=== Begin Enclosure ===

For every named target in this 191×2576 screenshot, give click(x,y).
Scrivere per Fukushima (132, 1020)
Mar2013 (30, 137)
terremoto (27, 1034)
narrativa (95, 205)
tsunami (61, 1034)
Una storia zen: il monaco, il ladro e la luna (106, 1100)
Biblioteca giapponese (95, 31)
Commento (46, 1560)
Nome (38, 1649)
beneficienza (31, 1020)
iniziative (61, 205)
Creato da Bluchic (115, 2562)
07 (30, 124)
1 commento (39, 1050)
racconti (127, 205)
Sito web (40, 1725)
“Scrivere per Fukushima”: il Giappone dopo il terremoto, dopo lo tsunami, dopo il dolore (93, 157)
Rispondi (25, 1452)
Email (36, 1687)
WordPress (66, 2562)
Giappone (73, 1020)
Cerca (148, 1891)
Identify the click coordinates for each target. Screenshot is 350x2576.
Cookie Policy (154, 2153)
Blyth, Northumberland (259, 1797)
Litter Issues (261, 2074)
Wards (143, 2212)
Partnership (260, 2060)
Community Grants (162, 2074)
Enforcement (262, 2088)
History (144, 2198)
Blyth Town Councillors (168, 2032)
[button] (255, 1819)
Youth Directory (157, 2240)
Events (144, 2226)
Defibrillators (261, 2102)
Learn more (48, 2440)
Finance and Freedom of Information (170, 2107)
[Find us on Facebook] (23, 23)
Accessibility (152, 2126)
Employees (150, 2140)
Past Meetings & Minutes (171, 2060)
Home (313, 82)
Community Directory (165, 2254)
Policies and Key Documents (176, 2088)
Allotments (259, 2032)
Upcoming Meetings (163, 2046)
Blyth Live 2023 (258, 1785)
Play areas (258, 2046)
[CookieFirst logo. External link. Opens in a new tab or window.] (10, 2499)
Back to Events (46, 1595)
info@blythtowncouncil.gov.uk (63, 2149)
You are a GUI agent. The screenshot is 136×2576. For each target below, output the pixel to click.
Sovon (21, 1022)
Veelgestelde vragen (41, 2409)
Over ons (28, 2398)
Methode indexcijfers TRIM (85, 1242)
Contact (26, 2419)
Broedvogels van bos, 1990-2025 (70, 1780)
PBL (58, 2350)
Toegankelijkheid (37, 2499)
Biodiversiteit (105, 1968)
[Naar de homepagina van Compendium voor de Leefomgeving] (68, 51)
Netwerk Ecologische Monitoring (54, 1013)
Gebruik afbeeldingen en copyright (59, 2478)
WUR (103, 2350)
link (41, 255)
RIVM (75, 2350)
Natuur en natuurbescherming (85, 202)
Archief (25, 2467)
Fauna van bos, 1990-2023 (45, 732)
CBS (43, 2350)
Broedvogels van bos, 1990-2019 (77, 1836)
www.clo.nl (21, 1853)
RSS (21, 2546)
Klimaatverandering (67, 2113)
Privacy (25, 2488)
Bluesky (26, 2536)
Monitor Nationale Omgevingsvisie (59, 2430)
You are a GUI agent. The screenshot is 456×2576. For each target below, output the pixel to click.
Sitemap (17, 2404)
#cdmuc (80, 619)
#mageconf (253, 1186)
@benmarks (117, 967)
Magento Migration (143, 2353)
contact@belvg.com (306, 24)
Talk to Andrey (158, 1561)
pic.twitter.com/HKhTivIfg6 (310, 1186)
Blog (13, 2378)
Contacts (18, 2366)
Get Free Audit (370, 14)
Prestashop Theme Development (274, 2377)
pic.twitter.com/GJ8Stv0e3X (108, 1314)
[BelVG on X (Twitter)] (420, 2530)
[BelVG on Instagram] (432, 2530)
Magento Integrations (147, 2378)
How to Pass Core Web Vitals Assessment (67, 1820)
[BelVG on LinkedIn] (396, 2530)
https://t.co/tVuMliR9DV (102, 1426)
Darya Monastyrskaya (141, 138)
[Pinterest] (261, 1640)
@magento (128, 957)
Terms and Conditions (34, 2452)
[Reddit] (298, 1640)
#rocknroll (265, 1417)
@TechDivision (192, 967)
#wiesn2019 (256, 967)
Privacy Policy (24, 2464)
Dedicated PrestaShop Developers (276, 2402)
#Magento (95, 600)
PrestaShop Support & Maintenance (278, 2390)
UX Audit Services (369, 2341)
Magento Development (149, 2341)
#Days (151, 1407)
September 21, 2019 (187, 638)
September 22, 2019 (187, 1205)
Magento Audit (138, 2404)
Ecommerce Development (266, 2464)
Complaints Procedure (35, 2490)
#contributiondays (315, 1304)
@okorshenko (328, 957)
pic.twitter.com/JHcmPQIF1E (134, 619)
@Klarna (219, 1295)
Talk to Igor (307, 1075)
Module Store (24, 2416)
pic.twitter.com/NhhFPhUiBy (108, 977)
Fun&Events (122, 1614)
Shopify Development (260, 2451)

=== End Enclosure ===

◆ **TASK STATEMENT**
Take exactly the lines from the one containing "https://t.co/tVuMliR9DV (102, 1426)" through the one containing "#wiesn2019 (256, 967)" in the data above, and output them with nothing added.

◆ **SOLVED EXERCISE**
https://t.co/tVuMliR9DV (102, 1426)
Darya Monastyrskaya (141, 138)
[Pinterest] (261, 1640)
@magento (128, 957)
Terms and Conditions (34, 2452)
[Reddit] (298, 1640)
#rocknroll (265, 1417)
@TechDivision (192, 967)
#wiesn2019 (256, 967)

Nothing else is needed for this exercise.